Outfit by Ermenegildo Zegna
Nielsen said: “The sustainability bar across the world will only go higher, never lower. So adopting a mindset where we believe that it has to work – that is the premise for us doing business. We want to make sure that we are an attractive company and employer whose mobility products are of the highest quality yet we can do good. It gives a bigger meaning to the work our employees do when they see how we’re stewarding resources.”

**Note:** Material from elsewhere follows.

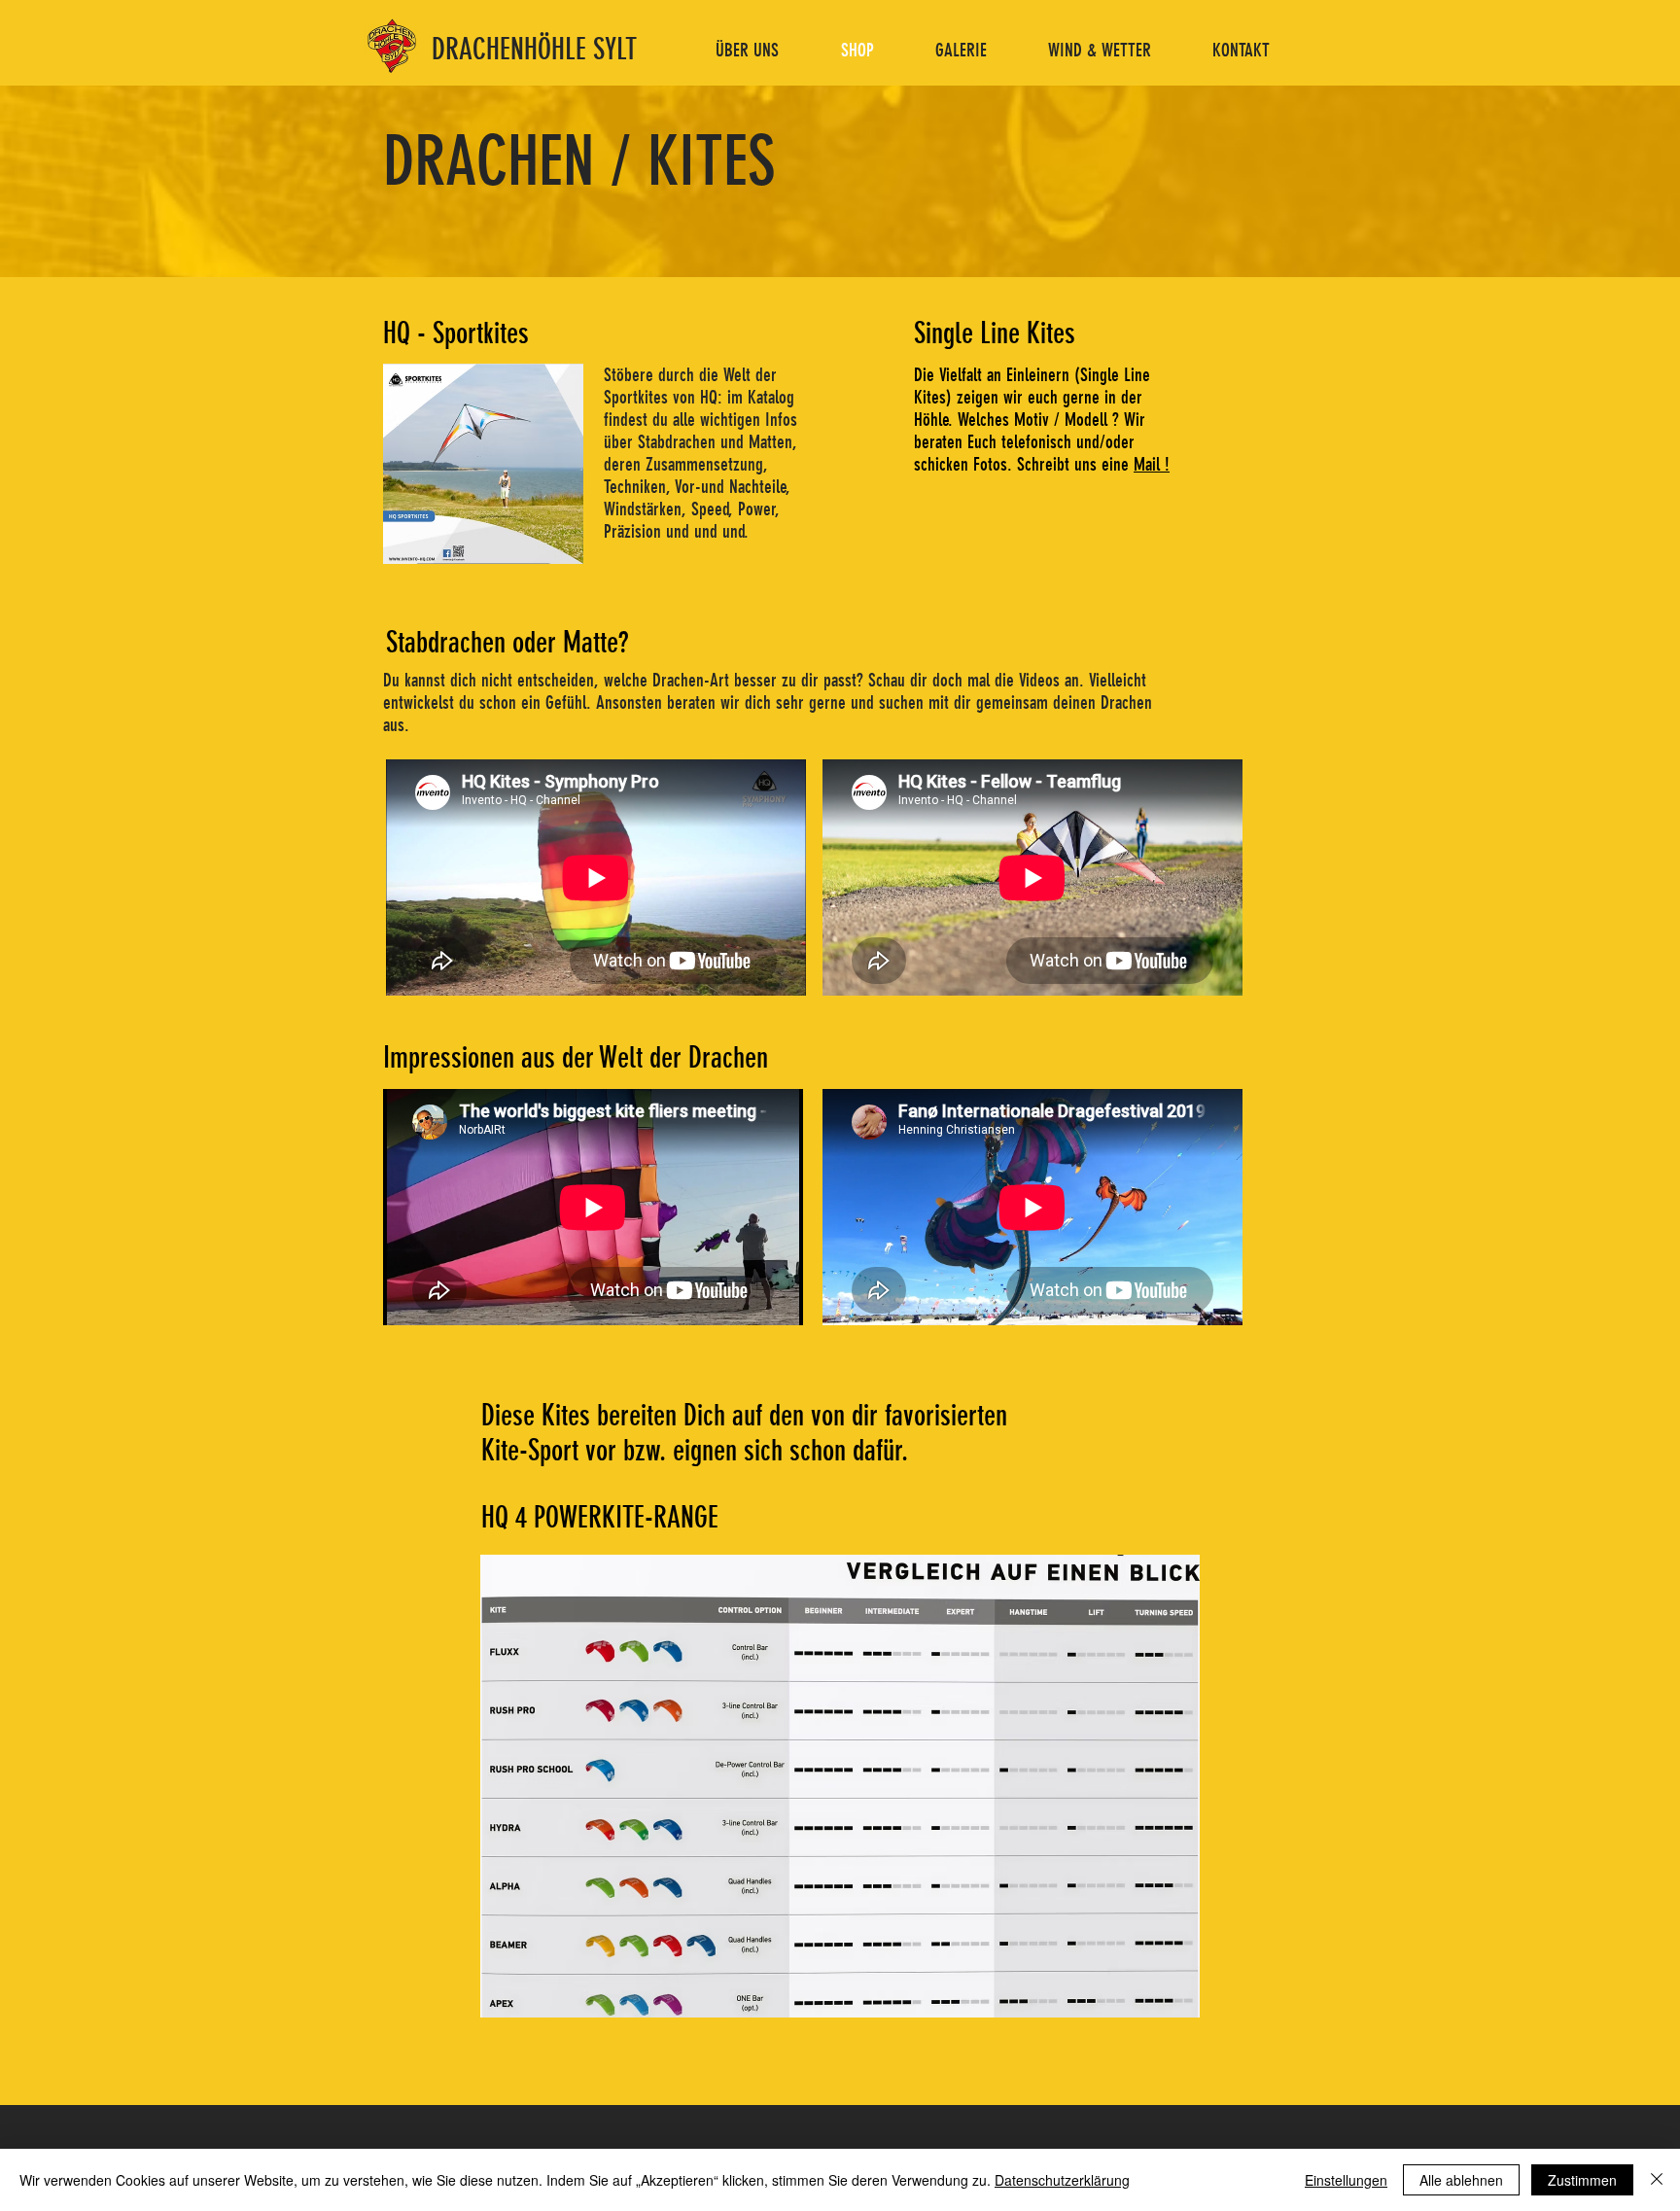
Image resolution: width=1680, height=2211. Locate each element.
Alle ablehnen (1461, 2180)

Nielsen also emphasized the importance of connection with customers, especially in this part of the world. He said: “You can do a lot of things digitally, but in the end, business is done between people. You need trust, connection, the personal touch.” The BMW Club was launched last year for owners of the 7 Series, 8 Series, X7, and XM models. Among the exclusive events organized were early-bird access to Art SG in January with a fine-dining meal and a tasting of limited-release scotch whiskies in March. In June, there is a performance driving and travel experience on Phillip Island in Australia.
- DOING GOOD AS A BRAND
- DOING RIGHT AS A LEADER
Doing right as a leader
As a leader, Nielsen is convinced that motivation has to be more self-driven than externally inspired. “You need to be able to motivate yourself and pull whatever resources within you to do the job. I can’t wait for my boss to tell me ‘you can do this’ or give virtual high-fives. I tell my colleagues, with the amount of energy and time we spend here, let’s make it fun, interesting, and meaningful.”
With the majority of his time spent on the road and in planes, relaxation time for Nielsen is to “get moving” so he runs, cycles, plays golf, and explores the latest local haunts with his family. His musical taste are eclectic – from American rock band Foo Fighters to Latino and Danish numbers. One of his favourite podcasts on the way to work is a Danish talkshow where a member of the public phones in with their problems, which are then weighed in by different people. He shared: “It makes me realize there are many perspectives to an issue. Also, whatever problem I’m facing that day, there is always a worse one out there."
“It used to be that sustainability was something you were supposed to or had to sell. Now, if you’re not capable of delivering this expected standard, you’ll have to explain yourself as a brand."
“In life, you will not always be riding with a tailwind; there will be headwinds from time to time. You need to motivate yourself to pedal through and the more you are able to do that, the better it is.”